‘The majority are guided by historical understanding’
Peter Bil’ak is a Slovak writer and designer, principal of the type foundry Typotheque and a founding editor of Dot Dot Dot. He also teaches at the Royal Academy of Arts in the Hague.
I suppose every generation must have its Golden Age – Linotype had one, as did Berthold, ITC, Emigre, and FontShop – but a current Golden Age shared by all? Hmm.
Type design has matured into a creative discipline where a majority of typographers are guided by an historical understanding of the word, but there is room for experimentation. This is a sign of self-awareness in type design.

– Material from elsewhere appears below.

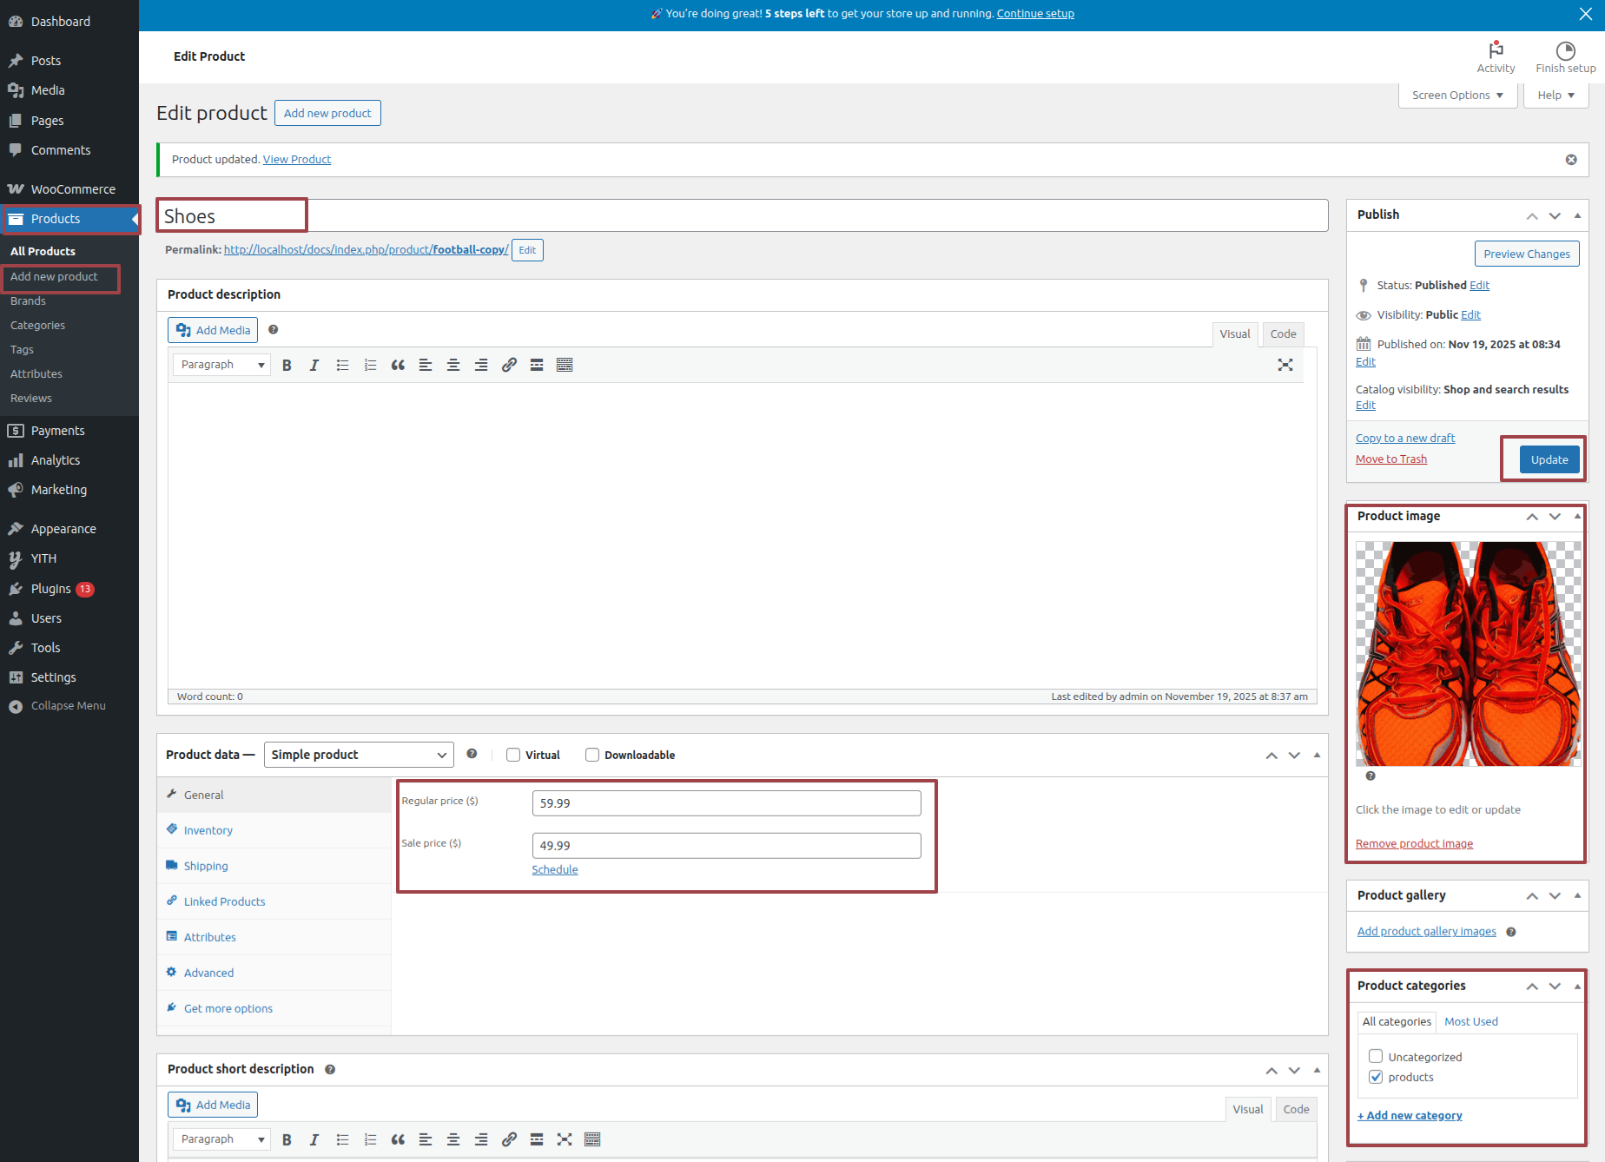Viewport: 1605px width, 1162px height.
Task: Click the Update button
Action: tap(1549, 460)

Consider the non-Roman characters in Adobe’s Garamond Premier Pro. There have been other Greek adaptations of famous typefaces, but usually they do not deviate from predominant biases or current market demands. Garamond Premier looks back and reinterprets the original faithfully. Its Greek letters are clearly different from the Latin characters. There may be little market need for such a typeface, but the Byzantine and scribal influences are a radical departure from twentieth-century norms, showing the designer’s confidence.
Even more curious is its Cyrillic version, considering that there are no models in Renaissance type. In Claude Garamond’s time, Russians used Old Church Slavonic, which is very distant both from contemporary Cyrillic and from the letters in Garamond Premier Pro, which is an amalgamation of historical periods, carefully researched and adapted for the 21st century.